Your task is to repeat the listing exactly.

Data for processing START

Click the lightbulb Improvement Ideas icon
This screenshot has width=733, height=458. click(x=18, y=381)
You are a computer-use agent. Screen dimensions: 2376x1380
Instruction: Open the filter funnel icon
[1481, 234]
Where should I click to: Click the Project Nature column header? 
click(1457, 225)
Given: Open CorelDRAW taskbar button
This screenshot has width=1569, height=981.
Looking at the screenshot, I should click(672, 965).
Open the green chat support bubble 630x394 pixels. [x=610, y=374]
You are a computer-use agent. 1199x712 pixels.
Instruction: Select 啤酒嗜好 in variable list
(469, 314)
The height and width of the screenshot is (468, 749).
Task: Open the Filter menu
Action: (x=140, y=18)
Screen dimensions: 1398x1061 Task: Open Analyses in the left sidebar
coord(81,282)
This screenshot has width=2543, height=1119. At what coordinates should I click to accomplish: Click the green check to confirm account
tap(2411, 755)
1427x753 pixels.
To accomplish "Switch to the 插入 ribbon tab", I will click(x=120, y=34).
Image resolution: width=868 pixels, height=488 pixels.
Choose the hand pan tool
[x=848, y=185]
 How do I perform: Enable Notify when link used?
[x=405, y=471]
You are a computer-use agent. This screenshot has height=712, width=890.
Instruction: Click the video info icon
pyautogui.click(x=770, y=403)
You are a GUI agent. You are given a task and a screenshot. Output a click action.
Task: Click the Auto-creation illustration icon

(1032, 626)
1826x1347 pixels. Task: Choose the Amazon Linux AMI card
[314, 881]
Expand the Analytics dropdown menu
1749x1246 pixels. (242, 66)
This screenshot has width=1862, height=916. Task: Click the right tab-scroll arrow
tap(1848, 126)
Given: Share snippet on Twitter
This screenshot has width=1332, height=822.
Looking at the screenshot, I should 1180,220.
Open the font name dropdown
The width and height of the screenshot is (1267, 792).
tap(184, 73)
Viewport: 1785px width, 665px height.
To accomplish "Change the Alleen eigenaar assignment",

Data for processing END

Answer to the problem:
Click the lightbulb Improvement Ideas icon
This screenshot has width=733, height=458. click(x=18, y=381)
You are a computer-use agent. Screen dimensions: 2376x1380
Instruction: Open the filter funnel icon
[1481, 234]
Where should I click to: Click the Project Nature column header? 
click(1457, 225)
Given: Open CorelDRAW taskbar button
This screenshot has width=1569, height=981.
Looking at the screenshot, I should click(672, 965).
Open the green chat support bubble 630x394 pixels. [x=610, y=374]
You are a computer-use agent. 1199x712 pixels.
Instruction: Select 啤酒嗜好 in variable list
(469, 314)
The height and width of the screenshot is (468, 749).
Task: Open the Filter menu
Action: (x=140, y=18)
Screen dimensions: 1398x1061 Task: Open Analyses in the left sidebar
coord(81,282)
This screenshot has width=2543, height=1119. At what coordinates should I click to accomplish: Click the green check to confirm account
tap(2411, 755)
1427x753 pixels.
To accomplish "Switch to the 插入 ribbon tab", I will click(x=120, y=34).
Image resolution: width=868 pixels, height=488 pixels.
Choose the hand pan tool
[x=848, y=185]
 How do I perform: Enable Notify when link used?
[x=405, y=471]
You are a computer-use agent. This screenshot has height=712, width=890.
Instruction: Click the video info icon
pyautogui.click(x=770, y=403)
You are a GUI agent. You are given a task and a screenshot. Output a click action.
Task: Click the Auto-creation illustration icon

(1032, 626)
1826x1347 pixels. Task: Choose the Amazon Linux AMI card
[314, 881]
Expand the Analytics dropdown menu
1749x1246 pixels. (242, 66)
This screenshot has width=1862, height=916. Task: Click the right tab-scroll arrow
tap(1848, 126)
Given: Share snippet on Twitter
This screenshot has width=1332, height=822.
Looking at the screenshot, I should 1180,220.
Open the font name dropdown
The width and height of the screenshot is (1267, 792).
tap(184, 73)
Viewport: 1785px width, 665px height.
To accomplish "Change the Alleen eigenaar assignment",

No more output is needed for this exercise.